Werden alle Vorschriften der neuen Norm beachtet und nicht wie bei der alten häufig übergangen, so wird die alte händische Unterfangung sicher teurer werden. Mit dem Verbau, den man heute selten sieht, der Verfestigung, die praktisch bisher nicht erfolgt, usw. kann sich durchaus ein Preis ergeben, der dann eher bei. 1.000 DM/m2 liegen wird. Wir hätten hier also eine Größenordnung, die auch bei den Spezialverfahren eingehalten werden kann. Die Unterfangung nach DIN 4123 wird also in Zukunft nur noch bei kleineren Maßnahmen und bei beengten Verhältnissen eingesetzt werden. Kommt es zu Schäden, weil aus Kostengründungen die DIN 4123 nicht beachtet wurde, und stellen die Haftpflichtversicherer dieses Verhalten fest, so werden sie sich auf den Standpunkt stellen, hier seien Baukosten eingespart worden. In diesem Umfang ist dann der Versicherer nicht eintrittspflichtig.

Sowohl bei der händischen Unterfangung als auch bei den Verfahren des Spezialtiefbaues fallen durch die jetzt zwingend vorgeschriebenen Nachweise und Kontrollen in erheblichen Umfang zusätzlich Arbeiten an, bei denen vorhandene Bausubstanz im Sinne von § 10 Abs.30 HOAI mitbearbeitet wird.

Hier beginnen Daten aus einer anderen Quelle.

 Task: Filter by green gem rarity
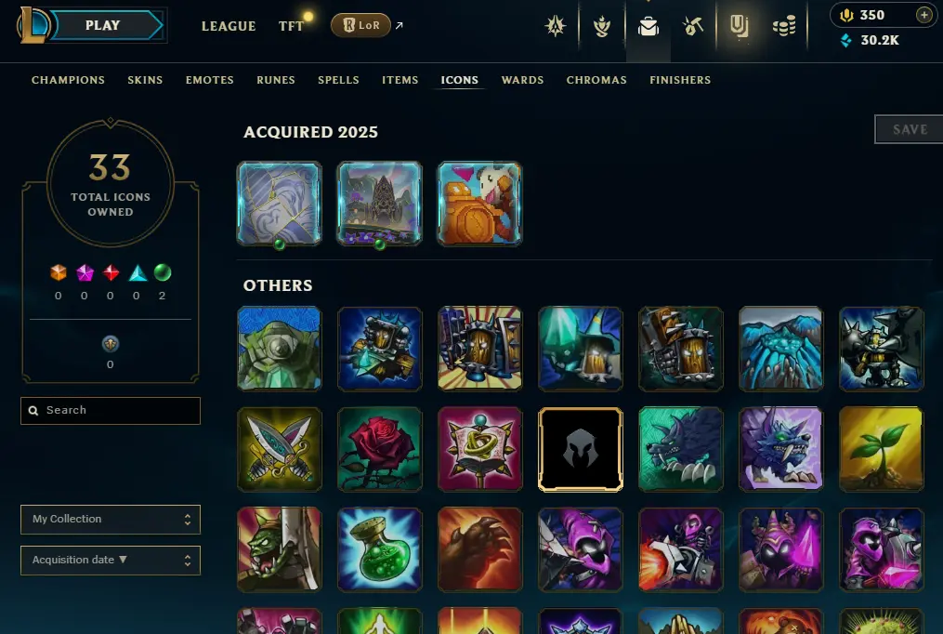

Der Umfang der Anrechenbarkeit bei den anrechenbaren Kosten muß mit dem Auftraggeber schriftlich vereinbart werden. Dies gilt für den Objektplaner ebenso wie für den Tragwerksplaner.

Alternativ oder ergänzend wäre der Ansatz von Zeithonoraren nach § 57 HOAI möglich. Ebenso wie bei der Baugrube sollte in der nächsten HOAI-Novelle eine Teilanpassung bezüglich dieser zusätzliche Leistungen erfolgen. Vielleicht kann man an dieser Stelle den Katalog der Besonderen Leistungen erweitern.

Dumm dran ist zukünftig der Planer der umfassend beauftragt ist ohne Berücksichtigung des Planungsaufwandes der Unterfangung und dann feststellen wird, daß er diese Leistungen in der Regel nicht separat abrechnen darf, sie aber erbringen muß. Grundsätzlich können allerdings Besondere Leistungen auch noch später vereinbart werden. Besser ist es jedoch schon vorher den Bedarfsfall anzusprechen.

10. Schlußwort

Mit der neuen DIN 4123 ist es gelungen, die meisten Probleme bei Ausschachtung, Gründung und Unterfangung in kompetenter Form zu erfassen und darzustellen. Durch eine im 2. Teil klare Gliederung werden die Anforderungen an Planung, Ausführung und Kontrolle von Ausschachtung über Gründung zur Unterfangung sukzessive und nachvollziehbar gesteigert. Dadurch, daß die an sich vorgeschriebenen Voraussetzungen durch zusätzliche konstruktive Maßnahmen und/oder zusätzliche Standsicherheitsnachweise ausgeglichen werden können bleibt sie für den Einzelfall erstaunlich offen.

Kann die Norm in der Bauwirtschaft durchgesetzt werden, so, werden die Schadensfälle sicher rapide zurück gehen. Die Kosten allerdings werden in Zukunft größer sein. Kalkulierbar für den Unternehmer sind sie nur, wenn er auf einer ausführlichen Ausschreibung besteht. Wer ein Stück Unterfangung z.B. im Rahmen eines GU-Vertrages anbietet, trägt ein hohes Risiko.